Applique a piece of material as a focal piece, using fusible webbing. Try a straight forward design such as a house, heart, bird or star. Or be adventurous and use any shape you want. Finish edge with a machine zig-zag stitch or hand embroidery stitch. Optionally, glue a lightweight mirror to the center or use a fabric transfer of a photograph, preferably using a copy of a vintage photo.

Use embellishments such as buttons, fabric flowers, beads, jewels or metal squares, to either fill in several shapes or the center piece.

Attach three ribbons, all different sizes and colors, in rows at the bottom of the quilt by tacking on each side, leaving top and bottoms of ribbons loose for now. Using a variety of ribbon, fiber or narrow strips of material, weave these into the horizontal ribbons, letting about 3 inches hang from bottom and filling entire bottom edge. Sew around edges of original ribbons to secure or sew overlapping ribbons to quilt using buttons. Other options are to adhere jewels or beads to the ends of the ribbons, add charms or make a fringe.
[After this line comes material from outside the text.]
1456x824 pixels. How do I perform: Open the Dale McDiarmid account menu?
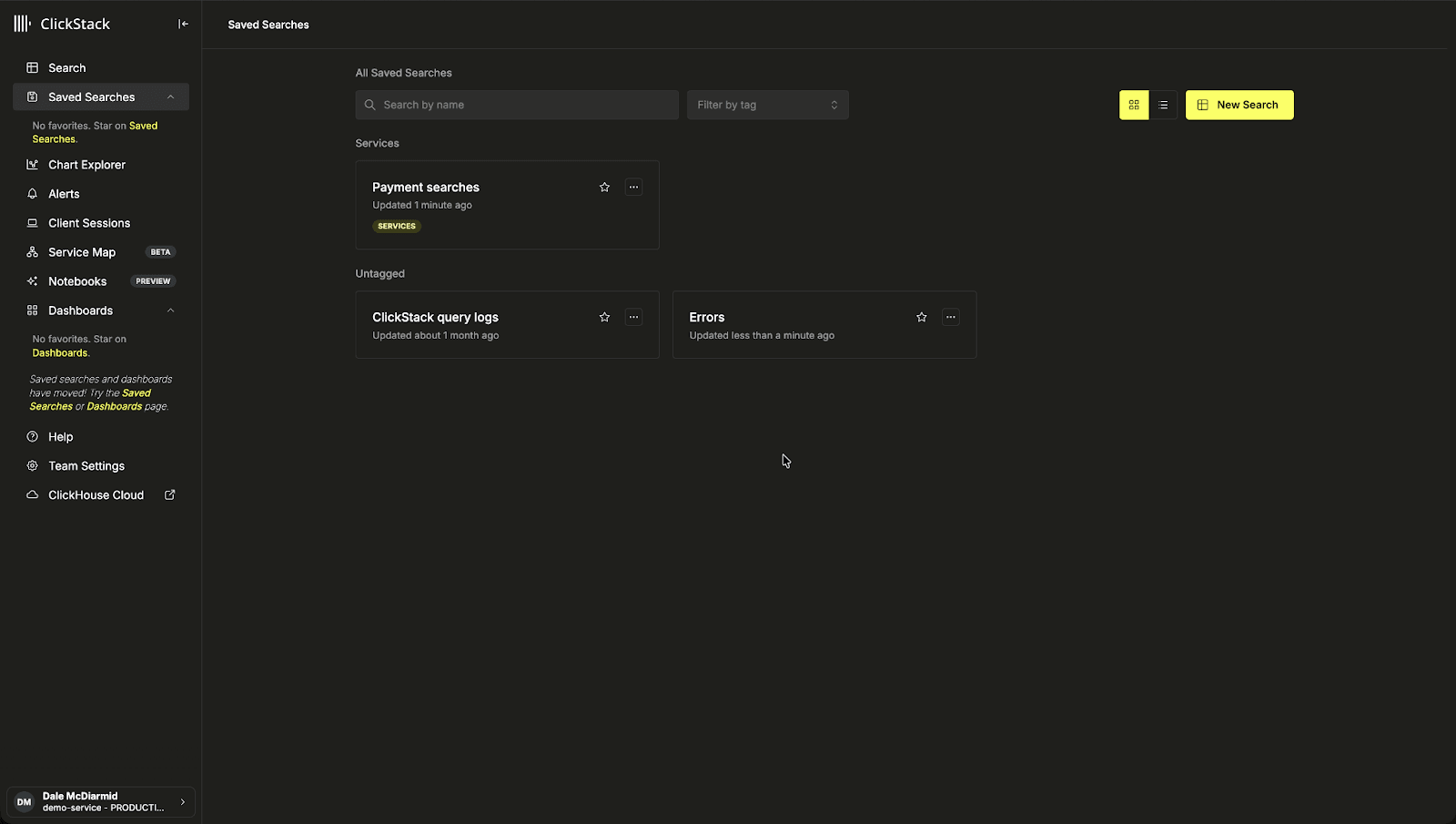pos(101,802)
You can edge with Lumiere metallic paint on all sides except for the bottom if desired. Apply ribbon or fiber for the hanger, attaching it to the top corners or attach a loop to back.

Wooden House Assemblage

Use either a new or found wooden house shape with partitions. The one I have was purchased at a dollar store for $5.00. It is made of pine, has a dormer and 15 partitions each about 2″x3″. It was pre-sanded and well-constructed.

Coat the wood, inside and out, with acrylic paint. I used four colors staggered in the openings. Then painted outside of house with a complementary color. Let dry completely. Then paint a layer of gesso over the acrylic using a foam brush. Streaking or mottling is fine. Use black or white gesso, depending on the mood and intention of the project. I mostly prefer white. Or you can use white acrylic matte tinted with acrylic paint. If you use black gesso, adapt the instructions as needed. While still damp, wipe off gesso to allow paint to be visible – as little or as much as you like. Brush on light contrasting or coordinating acrylic paint on the outside, using a foam brush, letting some of the strokes show. Let partially dry and wipe off some of the light colored paint, allowing some of the darker base to show through.
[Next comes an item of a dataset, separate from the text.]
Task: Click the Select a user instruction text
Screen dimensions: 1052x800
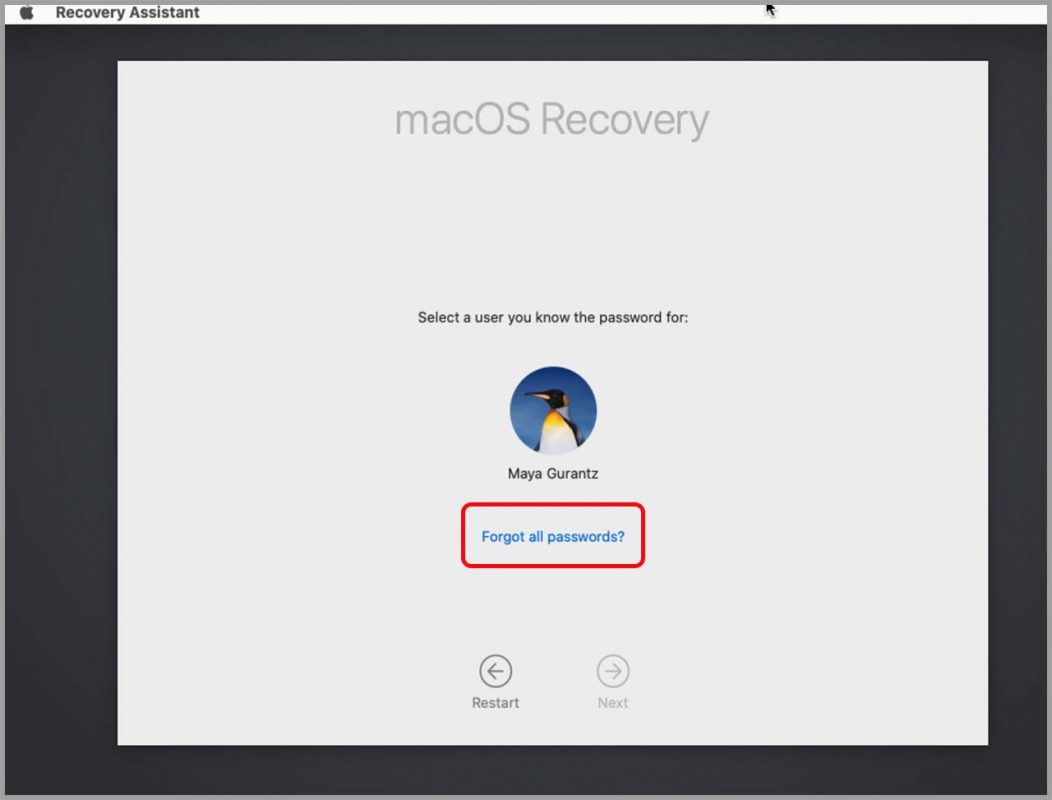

Once dry, begin layering with a variety of paper in the partitions and on the exterior. I like to use yellow and white pages of telephone books, old sewing pattern pieces, mulberry paper, colored tissue paper or bits of patterned scrap paper. Use a matte medium to adhere the layers of paper, overlapping as wanted. Cut strips of heavy paper with decorative scissors and apply to eaves for a gingerbread or lacy look.

Place found objects, antique game pieces, any little object of interest in the partitions. It is preferable to leave some openings empty. Use a checkerboard stamp (or other rubber stamp) with Staz-On ink to finish exterior.

Optional: you can attach ribbon, fiber, etc. to the front wood edges that form the openings.